## TASK DIRECTIONS
A word-for-word copy of the entries, with images excluded, is the expected answer.
BEGIN
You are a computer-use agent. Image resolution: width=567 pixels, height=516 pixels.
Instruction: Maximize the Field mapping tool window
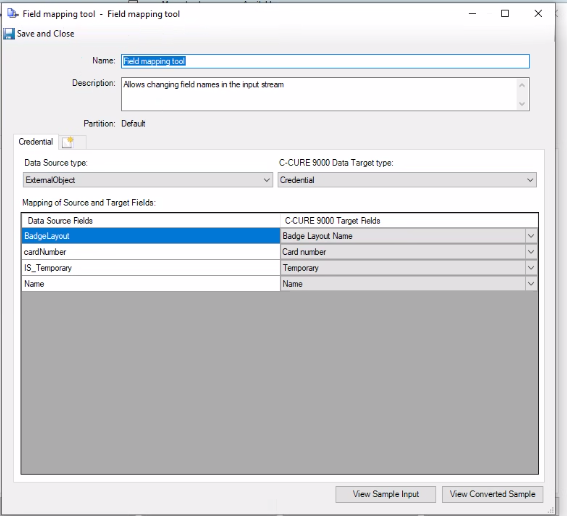point(505,14)
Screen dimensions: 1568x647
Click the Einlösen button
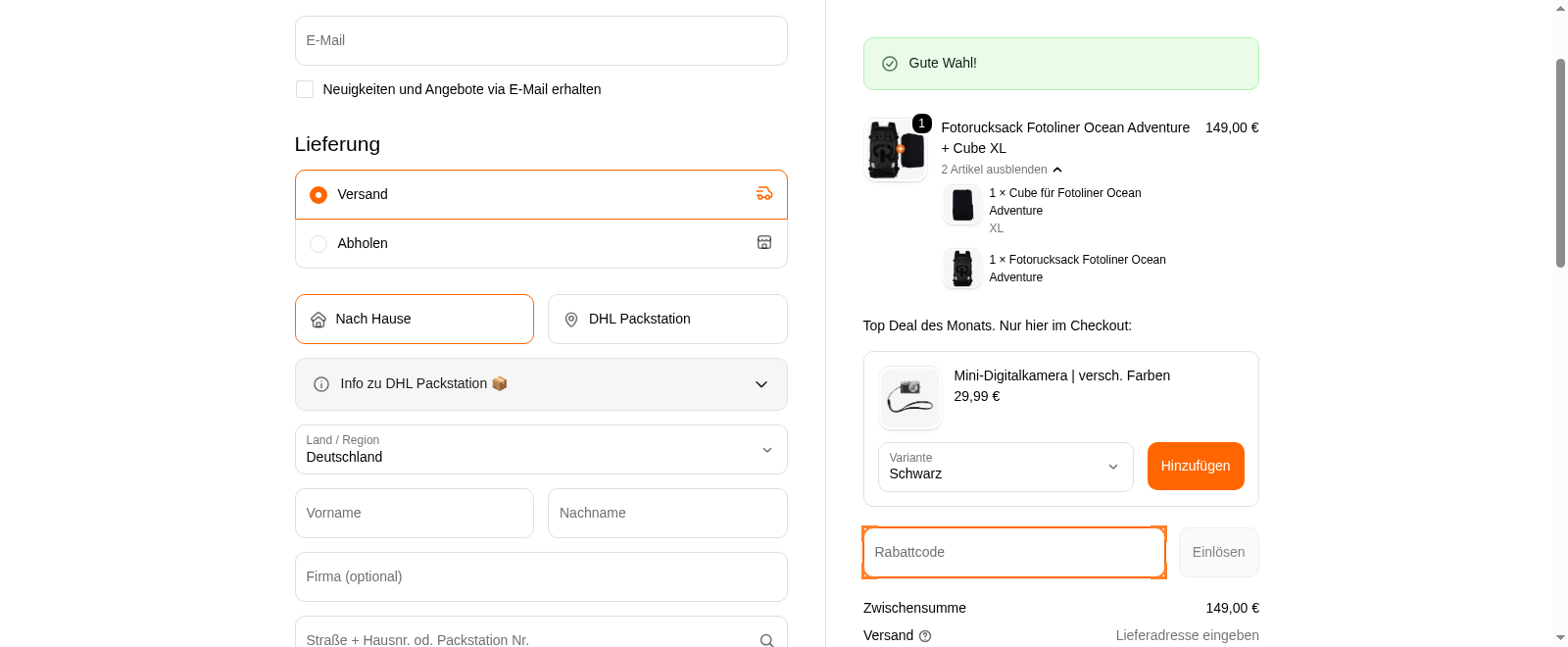tap(1218, 553)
END
## OUTPUT
You are a computer-use agent. Image resolution: width=567 pixels, height=516 pixels.
Instruction: Maximize the Field mapping tool window
point(505,14)
Screen dimensions: 1568x647
Click the Einlösen button
tap(1218, 553)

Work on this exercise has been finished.